Aim of the task
Below are records. Return each one exactly as written.

Source data:
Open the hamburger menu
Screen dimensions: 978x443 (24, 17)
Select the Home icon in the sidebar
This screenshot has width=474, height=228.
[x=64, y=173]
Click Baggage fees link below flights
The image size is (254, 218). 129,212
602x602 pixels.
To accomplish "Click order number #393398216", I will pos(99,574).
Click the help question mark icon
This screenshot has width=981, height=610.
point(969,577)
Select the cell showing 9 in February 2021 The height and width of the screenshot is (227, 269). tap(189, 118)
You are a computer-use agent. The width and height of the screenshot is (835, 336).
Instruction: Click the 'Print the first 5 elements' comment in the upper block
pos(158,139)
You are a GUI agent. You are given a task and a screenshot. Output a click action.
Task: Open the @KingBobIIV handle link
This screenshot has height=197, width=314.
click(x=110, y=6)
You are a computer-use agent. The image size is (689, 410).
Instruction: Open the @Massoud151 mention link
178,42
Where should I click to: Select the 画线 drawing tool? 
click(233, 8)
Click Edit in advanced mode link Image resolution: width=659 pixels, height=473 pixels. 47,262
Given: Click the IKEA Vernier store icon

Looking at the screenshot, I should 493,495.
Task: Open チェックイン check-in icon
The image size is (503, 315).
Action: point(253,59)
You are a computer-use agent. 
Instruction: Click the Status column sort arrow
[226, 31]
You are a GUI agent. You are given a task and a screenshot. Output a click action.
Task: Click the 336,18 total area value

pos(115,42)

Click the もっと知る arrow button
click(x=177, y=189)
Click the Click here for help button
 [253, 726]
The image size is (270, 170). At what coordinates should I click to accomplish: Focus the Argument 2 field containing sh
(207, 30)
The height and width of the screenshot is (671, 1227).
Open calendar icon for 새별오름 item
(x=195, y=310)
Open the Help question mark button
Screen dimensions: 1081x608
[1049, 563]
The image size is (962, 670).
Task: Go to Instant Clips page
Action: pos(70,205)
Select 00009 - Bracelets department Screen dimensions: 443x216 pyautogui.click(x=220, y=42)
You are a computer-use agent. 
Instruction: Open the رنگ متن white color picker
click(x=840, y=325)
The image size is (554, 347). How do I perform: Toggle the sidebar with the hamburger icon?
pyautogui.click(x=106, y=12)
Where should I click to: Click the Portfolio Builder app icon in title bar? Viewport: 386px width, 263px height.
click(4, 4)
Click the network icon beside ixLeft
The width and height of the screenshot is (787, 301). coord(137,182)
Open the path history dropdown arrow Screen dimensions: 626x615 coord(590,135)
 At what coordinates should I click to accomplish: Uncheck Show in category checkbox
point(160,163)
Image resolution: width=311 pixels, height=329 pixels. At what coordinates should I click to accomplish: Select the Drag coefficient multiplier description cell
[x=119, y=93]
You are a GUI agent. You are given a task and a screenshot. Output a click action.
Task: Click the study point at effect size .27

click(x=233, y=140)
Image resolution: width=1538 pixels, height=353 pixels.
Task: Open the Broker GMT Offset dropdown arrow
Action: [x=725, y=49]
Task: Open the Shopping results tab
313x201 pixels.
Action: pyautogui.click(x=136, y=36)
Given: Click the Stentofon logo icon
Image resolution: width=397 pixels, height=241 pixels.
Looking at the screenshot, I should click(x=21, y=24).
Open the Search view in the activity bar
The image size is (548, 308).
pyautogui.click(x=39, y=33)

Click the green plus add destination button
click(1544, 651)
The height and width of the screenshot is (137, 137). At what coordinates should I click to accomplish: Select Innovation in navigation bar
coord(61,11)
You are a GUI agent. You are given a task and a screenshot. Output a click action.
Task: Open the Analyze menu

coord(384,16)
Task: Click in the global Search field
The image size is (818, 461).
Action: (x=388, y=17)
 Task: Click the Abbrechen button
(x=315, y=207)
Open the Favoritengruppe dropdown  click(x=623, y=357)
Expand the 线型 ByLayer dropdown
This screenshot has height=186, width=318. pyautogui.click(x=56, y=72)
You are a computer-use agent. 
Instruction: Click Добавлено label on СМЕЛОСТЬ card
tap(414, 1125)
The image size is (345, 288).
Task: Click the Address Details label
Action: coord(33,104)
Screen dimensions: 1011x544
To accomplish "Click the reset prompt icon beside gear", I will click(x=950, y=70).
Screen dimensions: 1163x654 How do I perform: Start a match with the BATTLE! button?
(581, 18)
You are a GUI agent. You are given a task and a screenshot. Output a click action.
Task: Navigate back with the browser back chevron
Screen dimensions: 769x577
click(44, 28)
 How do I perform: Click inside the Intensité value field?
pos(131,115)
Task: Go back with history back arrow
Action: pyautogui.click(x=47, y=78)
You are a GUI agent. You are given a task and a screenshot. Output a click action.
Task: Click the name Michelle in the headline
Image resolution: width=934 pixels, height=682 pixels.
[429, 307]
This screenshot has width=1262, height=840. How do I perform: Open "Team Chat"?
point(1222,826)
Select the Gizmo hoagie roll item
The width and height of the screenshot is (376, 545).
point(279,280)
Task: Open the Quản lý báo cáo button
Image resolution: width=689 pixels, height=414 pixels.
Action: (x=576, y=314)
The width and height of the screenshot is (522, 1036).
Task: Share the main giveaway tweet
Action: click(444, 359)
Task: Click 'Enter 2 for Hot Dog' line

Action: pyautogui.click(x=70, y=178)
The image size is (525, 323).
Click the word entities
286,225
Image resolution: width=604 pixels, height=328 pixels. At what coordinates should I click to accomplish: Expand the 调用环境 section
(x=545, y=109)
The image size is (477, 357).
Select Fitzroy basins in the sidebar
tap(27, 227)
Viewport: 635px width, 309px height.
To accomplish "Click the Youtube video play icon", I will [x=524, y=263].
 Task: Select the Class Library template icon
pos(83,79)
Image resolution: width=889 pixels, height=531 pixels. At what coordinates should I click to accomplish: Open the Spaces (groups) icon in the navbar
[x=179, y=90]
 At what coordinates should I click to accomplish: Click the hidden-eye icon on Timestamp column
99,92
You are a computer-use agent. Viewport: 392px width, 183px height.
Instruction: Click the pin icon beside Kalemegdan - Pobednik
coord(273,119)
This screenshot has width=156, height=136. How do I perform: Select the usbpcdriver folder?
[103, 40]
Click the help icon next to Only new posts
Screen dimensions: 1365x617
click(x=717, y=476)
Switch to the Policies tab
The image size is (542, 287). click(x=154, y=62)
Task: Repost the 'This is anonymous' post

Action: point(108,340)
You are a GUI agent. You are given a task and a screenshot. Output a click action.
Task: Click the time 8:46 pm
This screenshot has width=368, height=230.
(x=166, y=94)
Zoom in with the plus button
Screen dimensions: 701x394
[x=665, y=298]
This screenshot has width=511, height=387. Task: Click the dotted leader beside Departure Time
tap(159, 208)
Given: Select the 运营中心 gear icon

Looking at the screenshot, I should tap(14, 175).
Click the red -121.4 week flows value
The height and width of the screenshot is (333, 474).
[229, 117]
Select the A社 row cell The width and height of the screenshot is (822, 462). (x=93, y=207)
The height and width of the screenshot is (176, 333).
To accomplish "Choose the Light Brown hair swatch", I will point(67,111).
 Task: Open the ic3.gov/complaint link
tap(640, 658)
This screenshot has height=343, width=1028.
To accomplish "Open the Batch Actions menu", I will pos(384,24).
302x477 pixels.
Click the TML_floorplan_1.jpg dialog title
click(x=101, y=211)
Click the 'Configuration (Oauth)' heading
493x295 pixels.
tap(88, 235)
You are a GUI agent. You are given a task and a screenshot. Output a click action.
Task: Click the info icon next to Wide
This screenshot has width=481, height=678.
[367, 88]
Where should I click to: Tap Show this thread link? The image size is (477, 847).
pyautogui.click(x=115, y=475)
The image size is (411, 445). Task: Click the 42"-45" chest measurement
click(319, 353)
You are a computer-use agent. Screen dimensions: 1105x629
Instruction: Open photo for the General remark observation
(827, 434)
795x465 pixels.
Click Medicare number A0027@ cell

Solution
Open the hamburger menu
Screen dimensions: 978x443 (24, 17)
Select the Home icon in the sidebar
This screenshot has width=474, height=228.
[x=64, y=173]
Click Baggage fees link below flights
The image size is (254, 218). 129,212
602x602 pixels.
To accomplish "Click order number #393398216", I will pos(99,574).
Click the help question mark icon
This screenshot has width=981, height=610.
point(969,577)
Select the cell showing 9 in February 2021 The height and width of the screenshot is (227, 269). tap(189, 118)
You are a computer-use agent. The width and height of the screenshot is (835, 336).
Instruction: Click the 'Print the first 5 elements' comment in the upper block
pos(158,139)
You are a GUI agent. You are given a task and a screenshot. Output a click action.
Task: Open the @KingBobIIV handle link
This screenshot has height=197, width=314.
click(x=110, y=6)
You are a computer-use agent. The image size is (689, 410).
Instruction: Open the @Massoud151 mention link
178,42
Where should I click to: Select the 画线 drawing tool? 
click(233, 8)
Click Edit in advanced mode link Image resolution: width=659 pixels, height=473 pixels. 47,262
Given: Click the IKEA Vernier store icon

Looking at the screenshot, I should 493,495.
Task: Open チェックイン check-in icon
The image size is (503, 315).
Action: point(253,59)
You are a computer-use agent. 
Instruction: Click the Status column sort arrow
[226, 31]
You are a GUI agent. You are given a task and a screenshot. Output a click action.
Task: Click the 336,18 total area value

pos(115,42)

Click the もっと知る arrow button
click(x=177, y=189)
Click the Click here for help button
 [253, 726]
The image size is (270, 170). At what coordinates should I click to accomplish: Focus the Argument 2 field containing sh
(207, 30)
The height and width of the screenshot is (671, 1227).
Open calendar icon for 새별오름 item
(x=195, y=310)
Open the Help question mark button
Screen dimensions: 1081x608
[1049, 563]
The image size is (962, 670).
Task: Go to Instant Clips page
Action: pos(70,205)
Select 00009 - Bracelets department Screen dimensions: 443x216 pyautogui.click(x=220, y=42)
You are a computer-use agent. 
Instruction: Open the رنگ متن white color picker
click(x=840, y=325)
The image size is (554, 347). How do I perform: Toggle the sidebar with the hamburger icon?
pyautogui.click(x=106, y=12)
Where should I click to: Click the Portfolio Builder app icon in title bar? Viewport: 386px width, 263px height.
click(4, 4)
Click the network icon beside ixLeft
The width and height of the screenshot is (787, 301). coord(137,182)
Open the path history dropdown arrow Screen dimensions: 626x615 coord(590,135)
 At what coordinates should I click to accomplish: Uncheck Show in category checkbox
point(160,163)
Image resolution: width=311 pixels, height=329 pixels. At what coordinates should I click to accomplish: Select the Drag coefficient multiplier description cell
[x=119, y=93]
You are a GUI agent. You are given a task and a screenshot. Output a click action.
Task: Click the study point at effect size .27

click(x=233, y=140)
Image resolution: width=1538 pixels, height=353 pixels.
Task: Open the Broker GMT Offset dropdown arrow
Action: [x=725, y=49]
Task: Open the Shopping results tab
313x201 pixels.
Action: pyautogui.click(x=136, y=36)
Given: Click the Stentofon logo icon
Image resolution: width=397 pixels, height=241 pixels.
Looking at the screenshot, I should click(x=21, y=24).
Open the Search view in the activity bar
The image size is (548, 308).
pyautogui.click(x=39, y=33)

Click the green plus add destination button
click(1544, 651)
The height and width of the screenshot is (137, 137). At what coordinates should I click to accomplish: Select Innovation in navigation bar
coord(61,11)
You are a GUI agent. You are given a task and a screenshot. Output a click action.
Task: Open the Analyze menu

coord(384,16)
Task: Click in the global Search field
The image size is (818, 461).
Action: (x=388, y=17)
 Task: Click the Abbrechen button
(x=315, y=207)
Open the Favoritengruppe dropdown  click(x=623, y=357)
Expand the 线型 ByLayer dropdown
This screenshot has height=186, width=318. pyautogui.click(x=56, y=72)
You are a computer-use agent. 
Instruction: Click Добавлено label on СМЕЛОСТЬ card
tap(414, 1125)
The image size is (345, 288).
Task: Click the Address Details label
Action: coord(33,104)
Screen dimensions: 1011x544
To accomplish "Click the reset prompt icon beside gear", I will click(x=950, y=70).
Screen dimensions: 1163x654 How do I perform: Start a match with the BATTLE! button?
(581, 18)
You are a GUI agent. You are given a task and a screenshot. Output a click action.
Task: Navigate back with the browser back chevron
Screen dimensions: 769x577
click(44, 28)
 How do I perform: Click inside the Intensité value field?
pos(131,115)
Task: Go back with history back arrow
Action: pyautogui.click(x=47, y=78)
You are a GUI agent. You are given a task and a screenshot. Output a click action.
Task: Click the name Michelle in the headline
Image resolution: width=934 pixels, height=682 pixels.
[429, 307]
This screenshot has width=1262, height=840. How do I perform: Open "Team Chat"?
point(1222,826)
Select the Gizmo hoagie roll item
The width and height of the screenshot is (376, 545).
point(279,280)
Task: Open the Quản lý báo cáo button
Image resolution: width=689 pixels, height=414 pixels.
Action: (x=576, y=314)
The width and height of the screenshot is (522, 1036).
Task: Share the main giveaway tweet
Action: click(444, 359)
Task: Click 'Enter 2 for Hot Dog' line

Action: pyautogui.click(x=70, y=178)
The image size is (525, 323).
Click the word entities
286,225
Image resolution: width=604 pixels, height=328 pixels. At what coordinates should I click to accomplish: Expand the 调用环境 section
(x=545, y=109)
The image size is (477, 357).
Select Fitzroy basins in the sidebar
tap(27, 227)
Viewport: 635px width, 309px height.
To accomplish "Click the Youtube video play icon", I will [x=524, y=263].
 Task: Select the Class Library template icon
pos(83,79)
Image resolution: width=889 pixels, height=531 pixels. At what coordinates should I click to accomplish: Open the Spaces (groups) icon in the navbar
[x=179, y=90]
 At what coordinates should I click to accomplish: Click the hidden-eye icon on Timestamp column
99,92
You are a computer-use agent. Viewport: 392px width, 183px height.
Instruction: Click the pin icon beside Kalemegdan - Pobednik
coord(273,119)
This screenshot has width=156, height=136. How do I perform: Select the usbpcdriver folder?
[103, 40]
Click the help icon next to Only new posts
Screen dimensions: 1365x617
click(x=717, y=476)
Switch to the Policies tab
The image size is (542, 287). click(x=154, y=62)
Task: Repost the 'This is anonymous' post

Action: point(108,340)
You are a GUI agent. You are given a task and a screenshot. Output a click action.
Task: Click the time 8:46 pm
This screenshot has width=368, height=230.
(x=166, y=94)
Zoom in with the plus button
Screen dimensions: 701x394
[x=665, y=298]
This screenshot has width=511, height=387. Task: Click the dotted leader beside Departure Time
tap(159, 208)
Given: Select the 运营中心 gear icon

Looking at the screenshot, I should tap(14, 175).
Click the red -121.4 week flows value
The height and width of the screenshot is (333, 474).
[229, 117]
Select the A社 row cell The width and height of the screenshot is (822, 462). (x=93, y=207)
The height and width of the screenshot is (176, 333).
To accomplish "Choose the Light Brown hair swatch", I will point(67,111).
 Task: Open the ic3.gov/complaint link
tap(640, 658)
This screenshot has height=343, width=1028.
To accomplish "Open the Batch Actions menu", I will pos(384,24).
302x477 pixels.
Click the TML_floorplan_1.jpg dialog title
click(x=101, y=211)
Click the 'Configuration (Oauth)' heading
493x295 pixels.
tap(88, 235)
You are a GUI agent. You are given a task and a screenshot. Output a click action.
Task: Click the info icon next to Wide
This screenshot has width=481, height=678.
[367, 88]
Where should I click to: Tap Show this thread link? The image size is (477, 847).
pyautogui.click(x=115, y=475)
The image size is (411, 445). Task: Click the 42"-45" chest measurement
click(319, 353)
You are a computer-use agent. Screen dimensions: 1105x629
Instruction: Open photo for the General remark observation
(827, 434)
795x465 pixels.
Click Medicare number A0027@ cell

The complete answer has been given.